The independent, whose stock price closed at 53 cents/share Thursday, said all of its subsidiaries filed voluntary petitions for reorganization under Chapter 11 of the U.S. Bankruptcy Code in U.S. Bankruptcy Court for the Southern District of Texas, Corpus Christi Division. As part of its restructuring, the company reached an agreement with a group of its senior secured lenders under which it plans to sell substantially all of its assets to a third party.

“During the past year, an extraordinary confluence of factors led to our need to pursue this financial restructuring, including the impact of the tightening and ultimate collapse of the credit markets, sharply declining commodity prices and a resulting deficiency in the company’s borrowing base, and the large amount of unsustainable debt burdening the company’s balance sheet,” said CEO John W. Elias. “The board and management believe this financial restructuring is a necessary and prudent step and will allow the company to satisfy its pre-petition debts, while maintaining the integrity of its producing assets during the bankruptcy process. We are working with our secured lenders and other creditors to ensure the bankruptcy process and the sale of the company proceed as smoothly as possible.

“The Chapter 11 process allows us to preserve the value of our assets and to operate our business without interruption while we implement our restructuring and wind-down in a controlled, court-supervised environment.”

Edge put itself on the market in late 2007, looking for a buyer or a merger deal (see NGI, Dec. 24, 2007). Subsequently, a planned merger with privately held Chaparral Energy Inc. was canceled when financing fell through (see NGI, Dec. 22, 2008).

At the end of 2008 89% of Edge’s proved reserves and production were natural gas and natural gas liquids. In addition, 77% of its drilling was gas-directed. The company’s assets stretch along the Gulf Coast from South Texas to Louisiana. In addition to holdings in the Fayetteville Shale, Edge also has a leasehold in the Permian Basin of West Texas and New Mexico.

Under Edge’s plan, which is expected to be decided by the court in early December, the assets to be sold comprise all of Edge’s ownership interest in its direct and indirect subsidiaries, including Edge Petroleum Exploration Co., Miller Exploration Co., Edge Petroleum Operating Co. Inc., Edge Petroleum Production Co. and Miller Oil Corp. Edge filed its proposed plan of reorganization on Thursday and a motion was made to establish an auction process.

Edge plans to implement a sales agreement dated Sept. 30 with PGP Gas Supply Pool No. 3, unless a better offer is received in the auction process.
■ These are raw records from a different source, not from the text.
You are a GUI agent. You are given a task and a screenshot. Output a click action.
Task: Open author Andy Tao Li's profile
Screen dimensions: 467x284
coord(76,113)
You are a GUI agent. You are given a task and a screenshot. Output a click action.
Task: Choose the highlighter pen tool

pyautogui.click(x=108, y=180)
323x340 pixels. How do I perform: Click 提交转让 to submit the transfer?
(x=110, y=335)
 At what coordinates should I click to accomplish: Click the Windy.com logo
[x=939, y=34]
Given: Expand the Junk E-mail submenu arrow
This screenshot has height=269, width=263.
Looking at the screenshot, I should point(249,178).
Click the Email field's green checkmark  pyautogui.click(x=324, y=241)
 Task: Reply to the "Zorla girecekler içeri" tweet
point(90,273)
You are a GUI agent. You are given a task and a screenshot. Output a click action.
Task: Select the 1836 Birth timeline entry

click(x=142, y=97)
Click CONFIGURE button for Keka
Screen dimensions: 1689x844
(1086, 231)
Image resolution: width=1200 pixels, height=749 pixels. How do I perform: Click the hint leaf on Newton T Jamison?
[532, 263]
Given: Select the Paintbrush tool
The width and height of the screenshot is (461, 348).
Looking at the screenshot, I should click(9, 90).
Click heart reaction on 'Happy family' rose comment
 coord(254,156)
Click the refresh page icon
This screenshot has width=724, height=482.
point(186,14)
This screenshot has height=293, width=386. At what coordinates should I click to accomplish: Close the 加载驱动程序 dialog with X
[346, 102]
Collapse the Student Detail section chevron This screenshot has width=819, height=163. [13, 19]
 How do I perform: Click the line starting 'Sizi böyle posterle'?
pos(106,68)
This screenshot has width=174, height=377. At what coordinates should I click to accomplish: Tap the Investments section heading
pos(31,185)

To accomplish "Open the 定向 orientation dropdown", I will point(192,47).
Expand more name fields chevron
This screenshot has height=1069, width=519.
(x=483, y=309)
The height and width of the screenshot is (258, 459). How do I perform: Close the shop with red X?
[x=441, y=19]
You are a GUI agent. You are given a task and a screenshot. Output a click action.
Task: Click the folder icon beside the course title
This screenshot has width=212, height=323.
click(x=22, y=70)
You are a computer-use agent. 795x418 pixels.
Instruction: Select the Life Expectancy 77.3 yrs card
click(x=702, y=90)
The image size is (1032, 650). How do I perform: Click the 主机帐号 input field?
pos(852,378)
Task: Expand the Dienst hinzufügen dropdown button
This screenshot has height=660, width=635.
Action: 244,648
Under the sales agreement, which has an effective date of June 30, the purchase price for the assets is $191 million. PGP would be entitled to a $6 million breakup fee and an expense reimbursement of $500,000 if the transaction does not close or it is not the winning bidder in the auction. Edge noted that it currently has $226.5 million of outstanding principal under its credit agreement.

At the time of the Chapter 11 filing, Edge had more than $12 million in cash on hand. As it proceeds with restructuring, the company “expects, based on current commodity prices, that its cash on hand and cash from operating activities will be adequate to fund its projected cash needs, including the payment of operating costs and expenses.”

In addition to the Chapter 11 filings, Edge asked the bankruptcy court to quickly consider several first-day motions concerning its employees, vendors and other service providers. Federal bankruptcy law generally prohibits Edge from paying outstanding obligations that arose prior to the bankruptcy filings; these obligations are provided for under the court’s direction.

©Copyright 2009Intelligence Press Inc. All rights reserved. The preceding news reportmay not be republished or redistributed, in whole or in part, in anyform, without prior written consent of Intelligence Press, Inc.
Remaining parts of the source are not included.